According to official Google Developers documentation "DOMContentLoaded
is fired when the initial markup of a page has been parsed."
So in short, all DOMContentLoaded
shows is the time it took to download all your site's markup has been downloaded and DOM tree has been constructed.
"load
is fired when a page has fully loaded." While DOMContentLoaded
shows the time of how long it took to parse markup of a page, load
event signifies the amount of time it took to download all the resources that are referenced in markup i.e. stylesheets, images, scripts, other files. Thus, we can consider the page fully complete only after load
event has been fired.
It is easy to find out when DOMContentLoaded
and load
events are fired by using Chrome Dev Tools. All you have to do is go to "Network" timeline, and look for blue and red lines in network timeline. Blue line shows when DOMContentLoaded
event has been fired while red line shows when load
event has been fired.
Also, you can see the exact time it took both of these events to fire at the bottom (footer) of Chrome Dev Tools "Network" tab.
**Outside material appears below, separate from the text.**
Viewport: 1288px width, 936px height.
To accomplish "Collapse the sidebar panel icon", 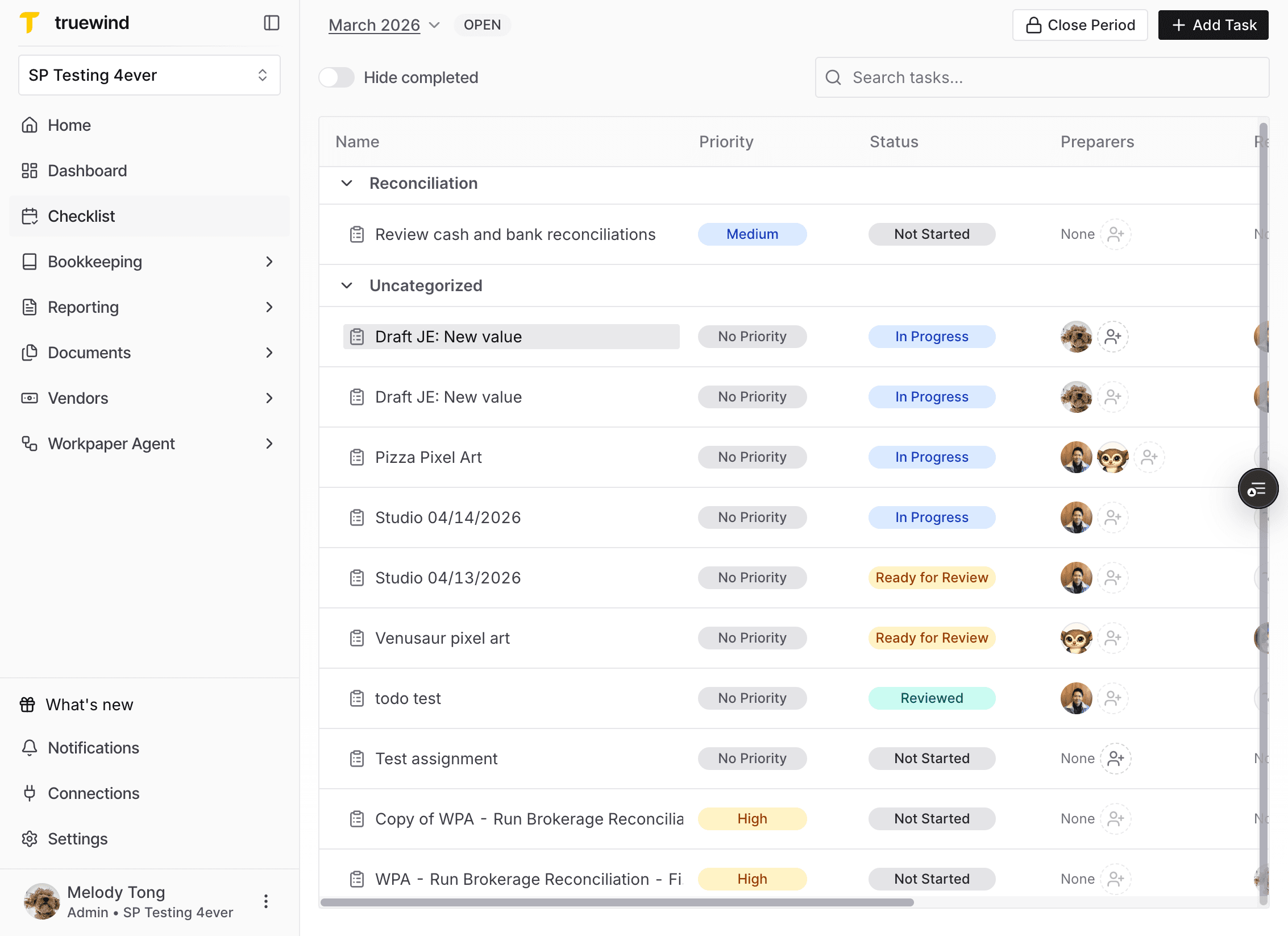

Before we wrap up today's TIL, have you spotted anything unusual in the timeline above? What you should have spotted is that there are still files being downloaded after load
event is fired. This is because the downloading of some files is deferred until later, the classic example being images lazy loading where images are only loaded when the user has scrolled down some amount of pixels from the top. There are many other such scenarios where files are not downloaded immediately such as initially hidden images on the slideshow, or deferred loading of certain JavaScript scripts.